**DATA EXTRACT**

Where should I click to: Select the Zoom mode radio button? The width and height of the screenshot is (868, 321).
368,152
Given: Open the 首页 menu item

...

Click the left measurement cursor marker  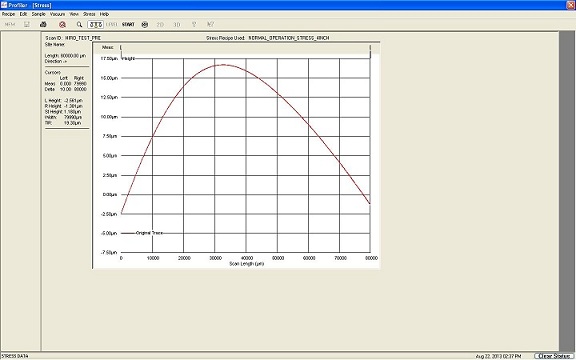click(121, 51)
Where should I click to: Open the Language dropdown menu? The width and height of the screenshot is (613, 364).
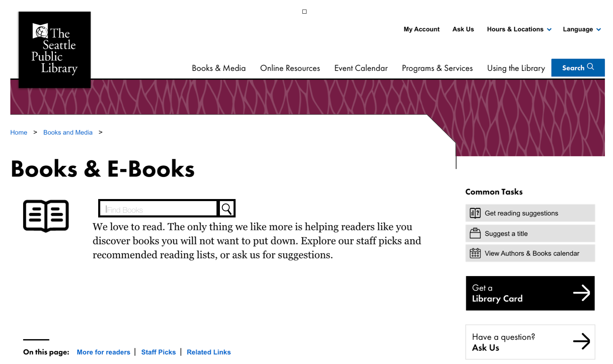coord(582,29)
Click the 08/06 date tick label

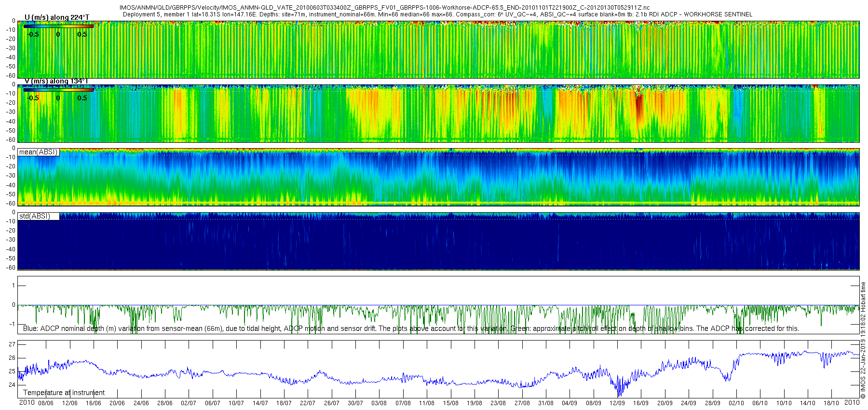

**EXERCISE DETAILS**
Look above for the line containing "Where should I click to: Select". Output from there through the line containing "Given: Open the 首页 menu item", exactly and inclusively.

**ANSWER TO THIS TASK**
Where should I click to: Select the Zoom mode radio button? The width and height of the screenshot is (868, 321).
368,152
Given: Open the 首页 menu item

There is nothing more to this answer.